Listed entries section start

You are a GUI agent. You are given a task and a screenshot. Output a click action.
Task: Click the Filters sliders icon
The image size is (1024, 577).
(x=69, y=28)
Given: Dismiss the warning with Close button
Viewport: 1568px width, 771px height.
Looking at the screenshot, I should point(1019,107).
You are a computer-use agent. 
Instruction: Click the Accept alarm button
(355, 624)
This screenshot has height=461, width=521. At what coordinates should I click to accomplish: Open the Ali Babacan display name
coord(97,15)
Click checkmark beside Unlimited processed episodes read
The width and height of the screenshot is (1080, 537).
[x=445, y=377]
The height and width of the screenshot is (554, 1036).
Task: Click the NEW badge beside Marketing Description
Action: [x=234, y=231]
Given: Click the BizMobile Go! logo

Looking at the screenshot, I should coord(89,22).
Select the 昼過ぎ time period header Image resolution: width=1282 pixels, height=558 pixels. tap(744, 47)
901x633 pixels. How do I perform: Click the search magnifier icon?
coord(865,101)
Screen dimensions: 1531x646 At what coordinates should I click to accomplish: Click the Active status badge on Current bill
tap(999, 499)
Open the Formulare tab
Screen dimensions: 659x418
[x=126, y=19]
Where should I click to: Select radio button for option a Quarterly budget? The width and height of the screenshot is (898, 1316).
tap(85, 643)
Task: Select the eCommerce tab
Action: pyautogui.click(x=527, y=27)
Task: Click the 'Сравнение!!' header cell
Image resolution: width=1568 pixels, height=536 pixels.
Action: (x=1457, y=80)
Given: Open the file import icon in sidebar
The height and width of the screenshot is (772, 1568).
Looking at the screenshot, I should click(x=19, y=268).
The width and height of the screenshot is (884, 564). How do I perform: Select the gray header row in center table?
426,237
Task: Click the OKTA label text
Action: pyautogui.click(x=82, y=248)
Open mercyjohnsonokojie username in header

Listed entries section end

■ **Prompt**: Type the entries out again so that they match exactly.

■ **Written reply**:
You are a GUI agent. You are given a task and a screenshot. Output a click action.
Task: Click the Filters sliders icon
The image size is (1024, 577).
(x=69, y=28)
Given: Dismiss the warning with Close button
Viewport: 1568px width, 771px height.
Looking at the screenshot, I should point(1019,107).
You are a computer-use agent. 
Instruction: Click the Accept alarm button
(355, 624)
This screenshot has height=461, width=521. At what coordinates should I click to accomplish: Open the Ali Babacan display name
coord(97,15)
Click checkmark beside Unlimited processed episodes read
The width and height of the screenshot is (1080, 537).
[x=445, y=377]
The height and width of the screenshot is (554, 1036).
Task: Click the NEW badge beside Marketing Description
Action: [x=234, y=231]
Given: Click the BizMobile Go! logo

Looking at the screenshot, I should coord(89,22).
Select the 昼過ぎ time period header Image resolution: width=1282 pixels, height=558 pixels. tap(744, 47)
901x633 pixels. How do I perform: Click the search magnifier icon?
coord(865,101)
Screen dimensions: 1531x646 At what coordinates should I click to accomplish: Click the Active status badge on Current bill
tap(999, 499)
Open the Formulare tab
Screen dimensions: 659x418
[x=126, y=19]
Where should I click to: Select radio button for option a Quarterly budget? The width and height of the screenshot is (898, 1316).
tap(85, 643)
Task: Select the eCommerce tab
Action: pyautogui.click(x=527, y=27)
Task: Click the 'Сравнение!!' header cell
Image resolution: width=1568 pixels, height=536 pixels.
Action: (x=1457, y=80)
Given: Open the file import icon in sidebar
The height and width of the screenshot is (772, 1568).
Looking at the screenshot, I should click(x=19, y=268).
The width and height of the screenshot is (884, 564). How do I perform: Select the gray header row in center table?
426,237
Task: Click the OKTA label text
Action: pyautogui.click(x=82, y=248)
Open mercyjohnsonokojie username in header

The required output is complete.